Exercise =
The records appear below. Copy each one exactly.

Saved data entries:

[Start of section]

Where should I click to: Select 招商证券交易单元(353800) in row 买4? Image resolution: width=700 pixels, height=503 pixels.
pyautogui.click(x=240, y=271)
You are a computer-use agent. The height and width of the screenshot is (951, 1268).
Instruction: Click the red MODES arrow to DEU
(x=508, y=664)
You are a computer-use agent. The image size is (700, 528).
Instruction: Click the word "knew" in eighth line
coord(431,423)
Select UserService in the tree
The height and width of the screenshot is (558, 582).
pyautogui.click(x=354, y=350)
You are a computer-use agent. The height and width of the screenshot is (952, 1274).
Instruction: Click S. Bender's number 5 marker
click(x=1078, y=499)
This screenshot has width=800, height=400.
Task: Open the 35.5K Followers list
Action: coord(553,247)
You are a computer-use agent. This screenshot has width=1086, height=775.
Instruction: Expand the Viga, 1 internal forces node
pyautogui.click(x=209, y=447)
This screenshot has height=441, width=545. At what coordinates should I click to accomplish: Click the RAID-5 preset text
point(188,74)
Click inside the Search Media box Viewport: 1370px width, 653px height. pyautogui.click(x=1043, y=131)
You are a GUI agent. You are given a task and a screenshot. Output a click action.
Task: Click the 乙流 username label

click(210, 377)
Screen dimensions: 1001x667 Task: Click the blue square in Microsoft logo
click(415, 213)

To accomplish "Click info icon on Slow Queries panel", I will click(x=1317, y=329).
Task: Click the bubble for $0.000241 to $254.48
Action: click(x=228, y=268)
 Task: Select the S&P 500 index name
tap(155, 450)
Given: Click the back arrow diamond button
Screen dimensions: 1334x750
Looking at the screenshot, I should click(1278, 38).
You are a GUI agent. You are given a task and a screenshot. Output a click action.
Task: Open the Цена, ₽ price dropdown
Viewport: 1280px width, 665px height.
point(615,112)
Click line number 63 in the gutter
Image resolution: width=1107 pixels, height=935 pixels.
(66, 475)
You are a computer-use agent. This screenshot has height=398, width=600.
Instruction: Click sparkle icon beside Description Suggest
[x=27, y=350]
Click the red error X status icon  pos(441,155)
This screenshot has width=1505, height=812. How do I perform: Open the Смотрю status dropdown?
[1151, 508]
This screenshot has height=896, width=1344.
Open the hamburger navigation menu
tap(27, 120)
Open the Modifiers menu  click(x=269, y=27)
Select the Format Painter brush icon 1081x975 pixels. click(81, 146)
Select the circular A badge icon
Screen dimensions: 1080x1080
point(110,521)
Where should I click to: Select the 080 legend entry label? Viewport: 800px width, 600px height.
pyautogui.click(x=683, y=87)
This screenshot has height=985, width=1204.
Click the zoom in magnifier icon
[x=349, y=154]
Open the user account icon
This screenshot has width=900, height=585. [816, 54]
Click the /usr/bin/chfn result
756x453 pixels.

[End of section]

Answer space =
Where should I click to: Select 招商证券交易单元(353800) in row 买4? Image resolution: width=700 pixels, height=503 pixels.
pyautogui.click(x=240, y=271)
You are a computer-use agent. The height and width of the screenshot is (951, 1268).
Instruction: Click the red MODES arrow to DEU
(x=508, y=664)
You are a computer-use agent. The image size is (700, 528).
Instruction: Click the word "knew" in eighth line
coord(431,423)
Select UserService in the tree
The height and width of the screenshot is (558, 582).
pyautogui.click(x=354, y=350)
You are a computer-use agent. The height and width of the screenshot is (952, 1274).
Instruction: Click S. Bender's number 5 marker
click(x=1078, y=499)
This screenshot has width=800, height=400.
Task: Open the 35.5K Followers list
Action: coord(553,247)
You are a computer-use agent. This screenshot has width=1086, height=775.
Instruction: Expand the Viga, 1 internal forces node
pyautogui.click(x=209, y=447)
This screenshot has height=441, width=545. At what coordinates should I click to accomplish: Click the RAID-5 preset text
point(188,74)
Click inside the Search Media box Viewport: 1370px width, 653px height. pyautogui.click(x=1043, y=131)
You are a GUI agent. You are given a task and a screenshot. Output a click action.
Task: Click the 乙流 username label

click(210, 377)
Screen dimensions: 1001x667 Task: Click the blue square in Microsoft logo
click(415, 213)

To accomplish "Click info icon on Slow Queries panel", I will click(x=1317, y=329).
Task: Click the bubble for $0.000241 to $254.48
Action: click(x=228, y=268)
 Task: Select the S&P 500 index name
tap(155, 450)
Given: Click the back arrow diamond button
Screen dimensions: 1334x750
Looking at the screenshot, I should click(1278, 38).
You are a GUI agent. You are given a task and a screenshot. Output a click action.
Task: Open the Цена, ₽ price dropdown
Viewport: 1280px width, 665px height.
point(615,112)
Click line number 63 in the gutter
Image resolution: width=1107 pixels, height=935 pixels.
(66, 475)
You are a computer-use agent. This screenshot has height=398, width=600.
Instruction: Click sparkle icon beside Description Suggest
[x=27, y=350]
Click the red error X status icon  pos(441,155)
This screenshot has width=1505, height=812. How do I perform: Open the Смотрю status dropdown?
[1151, 508]
This screenshot has height=896, width=1344.
Open the hamburger navigation menu
tap(27, 120)
Open the Modifiers menu  click(x=269, y=27)
Select the Format Painter brush icon 1081x975 pixels. click(81, 146)
Select the circular A badge icon
Screen dimensions: 1080x1080
point(110,521)
Where should I click to: Select the 080 legend entry label? Viewport: 800px width, 600px height.
pyautogui.click(x=683, y=87)
This screenshot has height=985, width=1204.
Click the zoom in magnifier icon
[x=349, y=154]
Open the user account icon
This screenshot has width=900, height=585. [816, 54]
Click the /usr/bin/chfn result
756x453 pixels.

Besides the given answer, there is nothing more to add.